1/4 kilo fresh thin egg noodles
3 1/2 cup spinach leaves, stems removed
1 pc

siling labuyo, seeded and finely chopped

1/4 cup red bell pepper, seeded and finely chopped
1-160g pack Monterey Pork Sisig, thawed
1 pc lime, juiced and zested
1/4 cup fresh basil leaves, sliced
1 pc egg, beaten
1/2 cup cornstarch
1/3 cup Magnolia Nutri-oil red, for frying
1 cup Purefoods Supremo Cane Vinegar
1/2 cup red onion, finely chopped
1 tbsp garlic, finely chopped
pinch salt
pinch freshly cracked black pepper


Procedure

Fill a saucepan with water and bring to a boil. Add noodles and cook until al dente, about 3 minutes (some pre-cooked noodles need only be soaked in hot water lesser than 3 minutes).

Heat a saute pan and place the spinach leaves. Cook until wilted.

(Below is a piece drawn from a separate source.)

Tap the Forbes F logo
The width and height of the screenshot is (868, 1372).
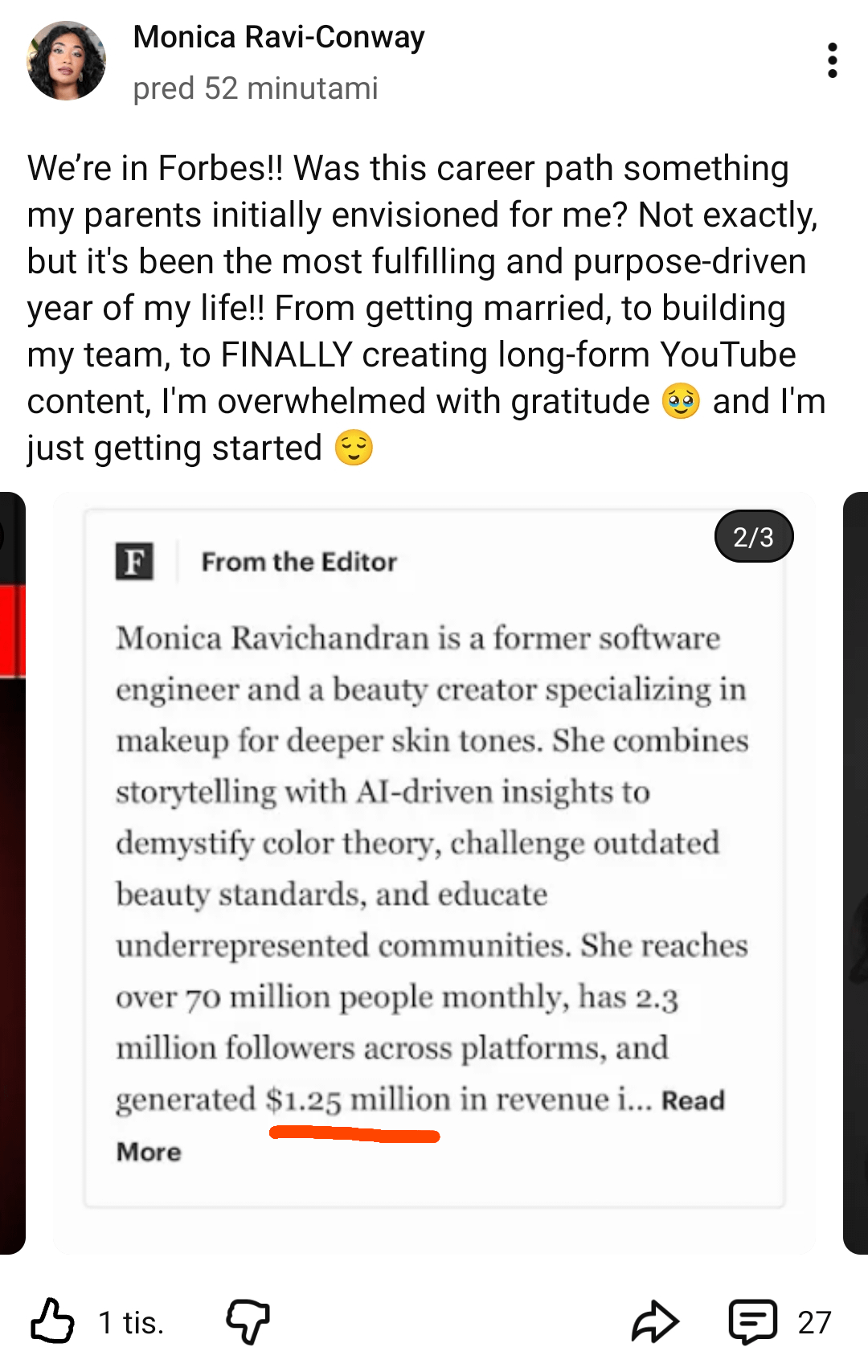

In a large bowl, combine noodles, spinach, sili labuyo, bell pepper, sisig, lime zest, lime juice, basil, egg and cornstarch. Using wet hands, mix until well combined. Shape noodle mixture into patties. Heat deep frying oil and fry sisig noodle cakes in batches of 2, about 2 minutes per side. Drain cakes in paper towels and set aside. To make the sauce, combine vinegar, onions, garlic, salt and pepper. Serve hot.